Vector databases are specialised systems for storing and querying high-dimensional vectors (embeddings). They enable semantic search by finding vectors similar to a query vector.
Core Concepts
Vector Search
Given a query vector, find the K most similar vectors in the database.
Similarity metrics:
- Cosine similarity — Angle between vectors (most common for text)
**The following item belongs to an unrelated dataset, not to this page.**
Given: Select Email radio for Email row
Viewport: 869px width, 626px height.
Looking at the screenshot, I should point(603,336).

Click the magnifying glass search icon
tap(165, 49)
- Euclidean distance — Straight-line distance
- Dot product — Magnitude-aware similarity
Exact vs Approximate Search
Exact (brute force):
- Compare query to every vector
- O(n) complexity
- Perfect accuracy
- Only viable for small datasets
Approximate Nearest Neighbour (ANN):
- Trade accuracy for speed
- O(log n) or O(1) typical
- 95-99% recall is usually acceptable
- Essential for production scale
ANN Algorithms
HNSW (Hierarchical Navigable Small World)
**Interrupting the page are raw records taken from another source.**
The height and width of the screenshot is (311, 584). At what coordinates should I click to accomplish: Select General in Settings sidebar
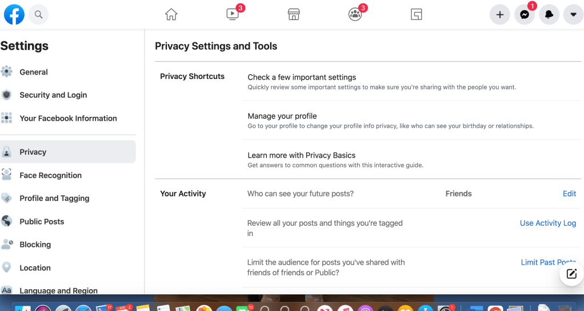click(x=34, y=72)
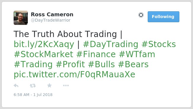This screenshot has height=109, width=193.
Task: Open Ross Cameron's profile picture
Action: pos(21,18)
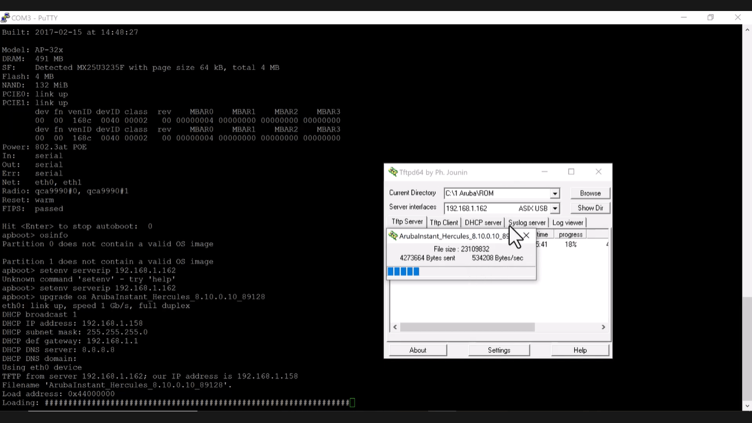Click the icon on the ArubaInstant transfer popup

(x=393, y=236)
Graph-based algorithm. Builds a multi-layer graph of connections.
- Fast queries
- Good recall
- Higher memory usage
- Most popular choice
IVF (Inverted File Index)
Clusters vectors, searches only relevant clusters.
- Lower memory than HNSW
- Tuneable speed/recall trade-off
- Works well with quantisation
Product Quantisation (PQ)
Compresses vectors by encoding subvectors to centroids.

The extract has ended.